Bengali Character Counter

Count Bengali grapheme clusters vs raw Unicode code points

Count Bengali (Bangla) text by user-perceived grapheme clusters as well as raw Unicode code points and UTF-8 bytes. Conjuncts joined by the hasanta and dependent vowel signs are counted as one character, not several. Runs in your browser.

What is a grapheme cluster?

A grapheme cluster is one user-perceived character. In Bengali a base letter plus its attached vowel sign, hasanta, or conjunct consonants form a single cluster even though they are several Unicode code points. This count matches what a reader would call one character.

Bengali (Bangla) is an abugida where a single perceived character can be several Unicode code points: a base consonant plus a vowel sign, or a conjunct built with the hasanta. Counting code points overcounts what a reader sees. This tool reports both the grapheme clusters (perceived characters) and the raw code points, plus UTF-8 bytes.

How it works

Grapheme clusters are counted with the browser’s Unicode segmentation (Intl.Segmenter) when available, with a hasanta-aware fallback otherwise. The fallback groups characters like this:

  • A base letter or independent vowel starts a new cluster.
  • Vowel signs (kar, U+09BEU+09CC), the hasanta (, U+09CD), nukta, anusvara, visarga, and chandrabindu all attach to the current cluster.
  • After a hasanta, the next consonant joins the same cluster as a conjunct.
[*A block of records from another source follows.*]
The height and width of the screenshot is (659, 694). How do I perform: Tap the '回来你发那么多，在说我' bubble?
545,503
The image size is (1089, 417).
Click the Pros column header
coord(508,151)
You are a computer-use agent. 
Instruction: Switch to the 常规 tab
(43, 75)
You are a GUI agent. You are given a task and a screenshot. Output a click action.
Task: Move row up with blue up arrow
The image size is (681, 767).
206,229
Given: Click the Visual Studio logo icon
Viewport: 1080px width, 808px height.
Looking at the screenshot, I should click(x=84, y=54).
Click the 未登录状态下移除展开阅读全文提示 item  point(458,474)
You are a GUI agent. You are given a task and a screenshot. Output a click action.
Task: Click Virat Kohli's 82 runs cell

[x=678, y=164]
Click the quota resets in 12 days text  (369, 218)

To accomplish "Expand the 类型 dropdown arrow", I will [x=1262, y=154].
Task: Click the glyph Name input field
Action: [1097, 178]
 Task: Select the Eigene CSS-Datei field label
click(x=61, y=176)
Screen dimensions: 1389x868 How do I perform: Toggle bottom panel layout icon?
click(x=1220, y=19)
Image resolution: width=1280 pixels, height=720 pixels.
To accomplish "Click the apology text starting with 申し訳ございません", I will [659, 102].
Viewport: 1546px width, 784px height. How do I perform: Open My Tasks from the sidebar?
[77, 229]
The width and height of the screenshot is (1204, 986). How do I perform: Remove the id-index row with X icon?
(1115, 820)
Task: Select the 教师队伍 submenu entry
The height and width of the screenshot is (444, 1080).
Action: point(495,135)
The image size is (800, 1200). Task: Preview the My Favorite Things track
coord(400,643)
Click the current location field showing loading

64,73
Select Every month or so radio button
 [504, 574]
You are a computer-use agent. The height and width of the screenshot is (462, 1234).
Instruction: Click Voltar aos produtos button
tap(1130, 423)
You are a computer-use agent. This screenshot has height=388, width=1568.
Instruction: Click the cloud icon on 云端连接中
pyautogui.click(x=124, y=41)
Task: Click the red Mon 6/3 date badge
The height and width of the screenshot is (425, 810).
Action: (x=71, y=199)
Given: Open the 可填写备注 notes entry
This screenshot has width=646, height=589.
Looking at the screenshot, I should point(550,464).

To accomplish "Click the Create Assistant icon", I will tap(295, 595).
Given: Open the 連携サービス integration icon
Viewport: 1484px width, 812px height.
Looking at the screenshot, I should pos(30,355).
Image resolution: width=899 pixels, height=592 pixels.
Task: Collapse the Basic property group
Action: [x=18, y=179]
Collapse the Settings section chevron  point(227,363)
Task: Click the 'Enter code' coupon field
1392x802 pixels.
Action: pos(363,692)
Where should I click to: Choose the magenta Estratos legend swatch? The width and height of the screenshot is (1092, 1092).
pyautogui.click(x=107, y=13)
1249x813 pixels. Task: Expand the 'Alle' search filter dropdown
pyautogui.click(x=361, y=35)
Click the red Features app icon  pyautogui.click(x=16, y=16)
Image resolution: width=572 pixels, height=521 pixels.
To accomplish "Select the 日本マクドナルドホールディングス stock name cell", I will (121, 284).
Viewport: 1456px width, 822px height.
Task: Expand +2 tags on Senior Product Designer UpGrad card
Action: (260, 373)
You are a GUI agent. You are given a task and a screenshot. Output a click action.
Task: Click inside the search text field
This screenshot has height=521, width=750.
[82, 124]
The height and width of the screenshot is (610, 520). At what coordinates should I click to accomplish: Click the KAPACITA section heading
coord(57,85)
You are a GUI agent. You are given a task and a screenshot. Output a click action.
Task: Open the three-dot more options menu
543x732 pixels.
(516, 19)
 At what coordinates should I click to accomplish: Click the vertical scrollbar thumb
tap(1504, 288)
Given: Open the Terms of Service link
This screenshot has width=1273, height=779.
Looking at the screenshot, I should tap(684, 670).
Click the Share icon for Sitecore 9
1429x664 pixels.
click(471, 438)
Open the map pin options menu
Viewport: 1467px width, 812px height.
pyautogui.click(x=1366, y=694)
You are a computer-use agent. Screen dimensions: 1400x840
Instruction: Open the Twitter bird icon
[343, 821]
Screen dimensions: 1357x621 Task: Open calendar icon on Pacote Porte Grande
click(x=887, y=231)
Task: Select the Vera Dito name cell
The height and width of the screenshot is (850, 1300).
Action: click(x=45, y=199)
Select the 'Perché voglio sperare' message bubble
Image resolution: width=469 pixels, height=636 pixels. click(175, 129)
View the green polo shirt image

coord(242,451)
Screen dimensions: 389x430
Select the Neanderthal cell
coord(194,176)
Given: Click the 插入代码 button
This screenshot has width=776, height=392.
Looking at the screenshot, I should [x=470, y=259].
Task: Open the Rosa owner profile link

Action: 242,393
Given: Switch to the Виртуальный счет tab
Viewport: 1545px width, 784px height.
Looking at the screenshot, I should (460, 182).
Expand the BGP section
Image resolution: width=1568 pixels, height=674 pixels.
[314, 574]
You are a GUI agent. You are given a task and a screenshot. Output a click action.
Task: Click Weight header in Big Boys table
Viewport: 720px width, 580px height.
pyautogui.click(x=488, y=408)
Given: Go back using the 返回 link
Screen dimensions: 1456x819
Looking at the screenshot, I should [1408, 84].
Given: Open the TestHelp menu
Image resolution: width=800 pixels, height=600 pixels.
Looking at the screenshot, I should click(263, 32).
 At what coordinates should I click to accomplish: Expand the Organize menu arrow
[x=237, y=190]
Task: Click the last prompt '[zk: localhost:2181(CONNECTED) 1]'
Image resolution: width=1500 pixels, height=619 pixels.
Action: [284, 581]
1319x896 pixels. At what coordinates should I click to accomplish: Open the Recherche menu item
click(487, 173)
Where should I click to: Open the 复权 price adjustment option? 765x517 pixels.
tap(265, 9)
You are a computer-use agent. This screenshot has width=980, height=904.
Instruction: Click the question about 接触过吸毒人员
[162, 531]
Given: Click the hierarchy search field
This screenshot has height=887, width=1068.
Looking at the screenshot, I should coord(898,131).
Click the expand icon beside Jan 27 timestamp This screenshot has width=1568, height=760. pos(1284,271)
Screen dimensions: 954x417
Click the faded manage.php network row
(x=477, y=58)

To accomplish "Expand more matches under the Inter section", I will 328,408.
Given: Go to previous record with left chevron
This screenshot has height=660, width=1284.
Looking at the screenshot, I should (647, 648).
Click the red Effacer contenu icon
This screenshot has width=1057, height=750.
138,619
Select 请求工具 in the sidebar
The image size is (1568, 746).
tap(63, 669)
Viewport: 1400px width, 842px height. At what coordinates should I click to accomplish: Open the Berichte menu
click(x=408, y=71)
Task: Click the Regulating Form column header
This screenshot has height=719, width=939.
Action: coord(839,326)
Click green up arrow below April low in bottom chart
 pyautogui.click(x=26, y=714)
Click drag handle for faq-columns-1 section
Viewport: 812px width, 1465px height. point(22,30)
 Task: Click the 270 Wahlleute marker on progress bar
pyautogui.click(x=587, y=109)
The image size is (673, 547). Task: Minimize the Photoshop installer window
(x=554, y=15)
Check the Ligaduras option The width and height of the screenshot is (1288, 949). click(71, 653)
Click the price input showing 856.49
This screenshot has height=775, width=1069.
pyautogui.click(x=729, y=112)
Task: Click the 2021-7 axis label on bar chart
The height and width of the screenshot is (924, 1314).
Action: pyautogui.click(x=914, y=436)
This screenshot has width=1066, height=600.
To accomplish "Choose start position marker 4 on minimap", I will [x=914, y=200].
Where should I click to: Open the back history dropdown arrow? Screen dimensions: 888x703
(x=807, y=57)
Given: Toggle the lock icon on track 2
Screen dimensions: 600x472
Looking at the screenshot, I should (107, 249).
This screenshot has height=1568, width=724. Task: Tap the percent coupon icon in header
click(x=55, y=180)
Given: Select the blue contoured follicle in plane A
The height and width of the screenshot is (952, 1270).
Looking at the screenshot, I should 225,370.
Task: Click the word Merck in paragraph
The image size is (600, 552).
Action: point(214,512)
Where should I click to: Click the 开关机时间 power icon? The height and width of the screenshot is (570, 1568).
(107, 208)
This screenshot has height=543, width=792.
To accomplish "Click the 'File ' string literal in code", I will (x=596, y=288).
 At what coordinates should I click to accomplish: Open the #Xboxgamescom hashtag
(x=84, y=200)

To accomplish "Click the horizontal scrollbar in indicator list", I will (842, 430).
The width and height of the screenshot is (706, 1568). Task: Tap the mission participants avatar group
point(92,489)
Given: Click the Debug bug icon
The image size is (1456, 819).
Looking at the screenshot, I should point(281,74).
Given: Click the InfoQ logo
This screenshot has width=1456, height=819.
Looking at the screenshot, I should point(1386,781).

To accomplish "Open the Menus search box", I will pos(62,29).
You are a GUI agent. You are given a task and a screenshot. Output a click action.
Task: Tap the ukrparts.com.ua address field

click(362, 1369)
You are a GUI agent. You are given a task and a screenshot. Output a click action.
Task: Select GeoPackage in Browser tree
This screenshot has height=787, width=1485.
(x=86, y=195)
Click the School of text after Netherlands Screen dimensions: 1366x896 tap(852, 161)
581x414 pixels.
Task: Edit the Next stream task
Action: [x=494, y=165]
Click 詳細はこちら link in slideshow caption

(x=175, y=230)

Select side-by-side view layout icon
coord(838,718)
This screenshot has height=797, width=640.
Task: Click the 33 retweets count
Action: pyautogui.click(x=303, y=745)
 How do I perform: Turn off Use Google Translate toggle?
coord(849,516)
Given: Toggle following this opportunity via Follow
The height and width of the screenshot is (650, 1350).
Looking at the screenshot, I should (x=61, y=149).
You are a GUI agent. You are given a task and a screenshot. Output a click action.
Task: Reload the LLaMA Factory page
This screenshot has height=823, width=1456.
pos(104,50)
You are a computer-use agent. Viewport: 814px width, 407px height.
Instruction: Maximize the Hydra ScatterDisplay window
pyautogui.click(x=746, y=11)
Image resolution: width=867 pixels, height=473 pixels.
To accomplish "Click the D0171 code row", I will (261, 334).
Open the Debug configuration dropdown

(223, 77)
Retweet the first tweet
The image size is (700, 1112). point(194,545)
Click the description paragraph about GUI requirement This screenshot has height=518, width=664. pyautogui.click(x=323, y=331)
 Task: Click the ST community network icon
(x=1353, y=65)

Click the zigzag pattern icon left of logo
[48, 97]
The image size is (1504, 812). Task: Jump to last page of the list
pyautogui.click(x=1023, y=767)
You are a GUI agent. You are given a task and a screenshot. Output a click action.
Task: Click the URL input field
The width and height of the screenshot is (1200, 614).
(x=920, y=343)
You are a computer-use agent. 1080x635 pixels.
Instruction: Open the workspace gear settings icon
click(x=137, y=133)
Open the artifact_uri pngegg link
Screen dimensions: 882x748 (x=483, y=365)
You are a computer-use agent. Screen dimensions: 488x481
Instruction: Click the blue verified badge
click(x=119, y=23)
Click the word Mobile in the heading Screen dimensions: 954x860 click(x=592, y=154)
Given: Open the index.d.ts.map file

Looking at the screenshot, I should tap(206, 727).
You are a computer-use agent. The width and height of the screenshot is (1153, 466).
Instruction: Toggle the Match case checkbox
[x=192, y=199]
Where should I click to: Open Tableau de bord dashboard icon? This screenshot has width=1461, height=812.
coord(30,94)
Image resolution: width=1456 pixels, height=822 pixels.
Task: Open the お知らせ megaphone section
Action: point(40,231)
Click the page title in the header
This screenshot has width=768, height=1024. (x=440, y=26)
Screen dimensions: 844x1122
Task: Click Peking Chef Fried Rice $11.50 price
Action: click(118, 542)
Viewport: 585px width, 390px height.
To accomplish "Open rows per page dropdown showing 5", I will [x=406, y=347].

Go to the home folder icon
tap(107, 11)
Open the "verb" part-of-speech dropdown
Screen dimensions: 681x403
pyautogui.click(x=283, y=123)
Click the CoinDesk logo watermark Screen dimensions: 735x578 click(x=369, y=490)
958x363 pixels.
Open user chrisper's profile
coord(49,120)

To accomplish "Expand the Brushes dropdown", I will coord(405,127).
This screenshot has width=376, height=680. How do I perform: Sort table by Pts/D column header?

Bytes are computed as the UTF-8 length, so you see the real on-the-wire size. Most Bengali code points occupy three bytes in UTF-8.

Example

The conjunct ক্ষ is written with three code points — , the hasanta , and — but is one grapheme cluster. So a word like ক্ষুদ্র reads as far fewer characters than its code-point count suggests, and this tool reports the reader’s count.

Notes

  • Use the grapheme count for character limits in posts and headlines, the code-point count for low-level processing, and the byte count for VARCHAR limits and SMS planning.
  • The text in the box is never altered — the tool only measures it.